Charlie Chuck – or, rather, Dave Kear – the man who is Chuck – covers an extraordinary range of British showbiz history in music and comedy, from meeting Bill Haley and the Comets through playing as a drummer in a soul and a hippie band to performing at US air bases in Germany for US troops going off to Vietnam, many of whom never returned… to being part of a highly successful German Oompah band and performing on the mainstream British holiday camp circuit before turning to alternative comedy, Malcolm Hardee, fame on the James Whale TV shows and The Smell of Reeves & Mortimer.

Charlie Chuck’s career mirrors enormous social changes in Britain over the last 50 years.

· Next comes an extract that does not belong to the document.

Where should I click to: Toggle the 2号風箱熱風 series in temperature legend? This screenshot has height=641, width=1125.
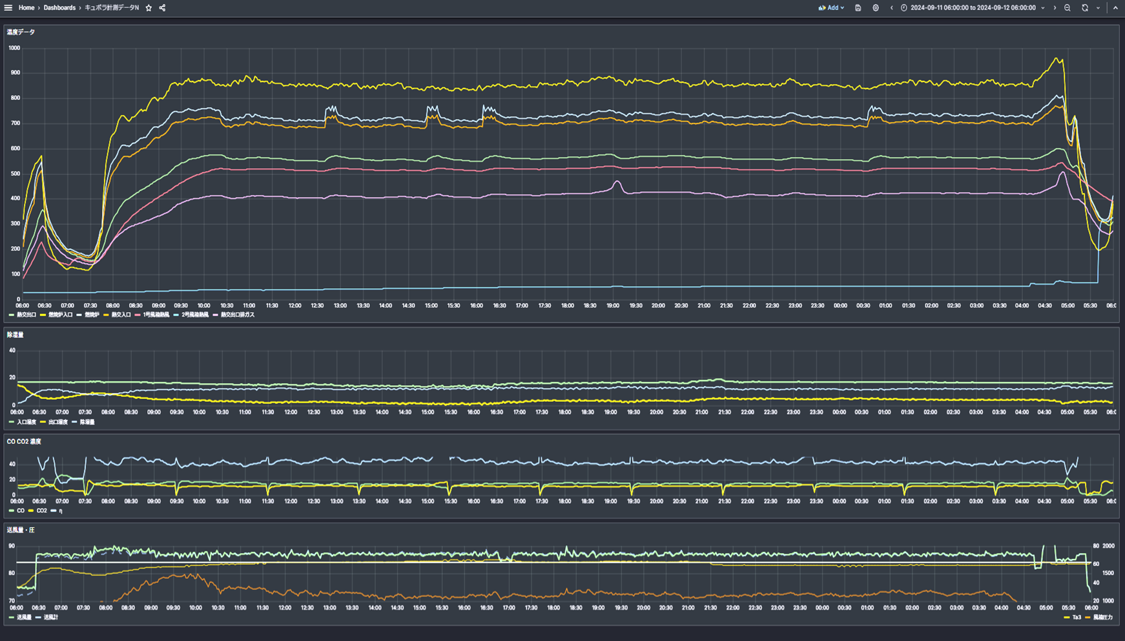tap(195, 315)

At one time in the mid 1960s – well before his TV fame in the early 1990s – he owned six houses and became a horse race tipster – he was banned from three betting offices for being too successful. He had inside information: he knew someone who was married to a multi-millionaire who sold meat to Morrison’s supermarkets:

“She knew by looking at a horse if it were fit,” he told me.

“My dad were a coal miner for thirty year. I had a rough upbringing in Leeds. I remember one old woman was found half-eaten by a rat. What changed me life were sitting down and having dinner with the team from the Carry On films.

“I used to be a dustbin man but I strained myself and they put me on road sweeping – picking dead dogs up. I had two dustbins, a flask on one side and a radio on the other. I was also playing part-time as a drummer in a band called Mama’s Little Children. We had an agent called Eddie who also managed The Troggs, but they weren’t famous then.

“Round about 1961 or 1962, Eddie got us booked into Battersea Park in London. It were a three-day event for the News of the World. Roger Moore was there because, at the time, he were famous as The Saint on TV and Sean Connery because he were James Bond and there were Cheyenne off the TV and the cast of BonanzaDan Blocker and all that lot – and James Mason. Then there were lots of bands who were famous at the time: The Fourmost, The Merseybeats, The Swinging Blue Jeans.

“So, on Friday night I were a road sweeper… then Saturday I’m in Battersea Park at this mega-event held in three compounds… When I went out of the compound, I were mobbed. People were mobbing me thinking I were maybe one of the Swinging Blue Jeans cos I had long hair. There were that many celebs and bands they didn’t know who I were, really, but they thought I might be famous. And I thought Well, this is fantastic!

“When I went back in the compound, away from the public, of course, I were a nobody. Mama’s Little Children and The Troggs were doing the gig for free – cos we weren’t famous. But I met all these people and we sat down for dinner – big long table – and I were sat next to The Pretty Things and Charles Hawtrey from the Carry On films.

“On Sunday night, I came back home from this exhilarating experience and I were picking me dustbins up on Monday morning in Seacroft in Leeds. I thought Bloody hell! I don’t want this!

“That was in the August. In November, me and two of the lads who worked at Burtons the tailor and another who were a taxi driver – we all turned professional and all went to Germany. We were out there playing gigs until January. My wages as a dustbin man were £11 a week; but in Germany, I got £53 a week and we toured with Tony Sheridan who the Beatles had played with.

“It were great. That were how it all started.”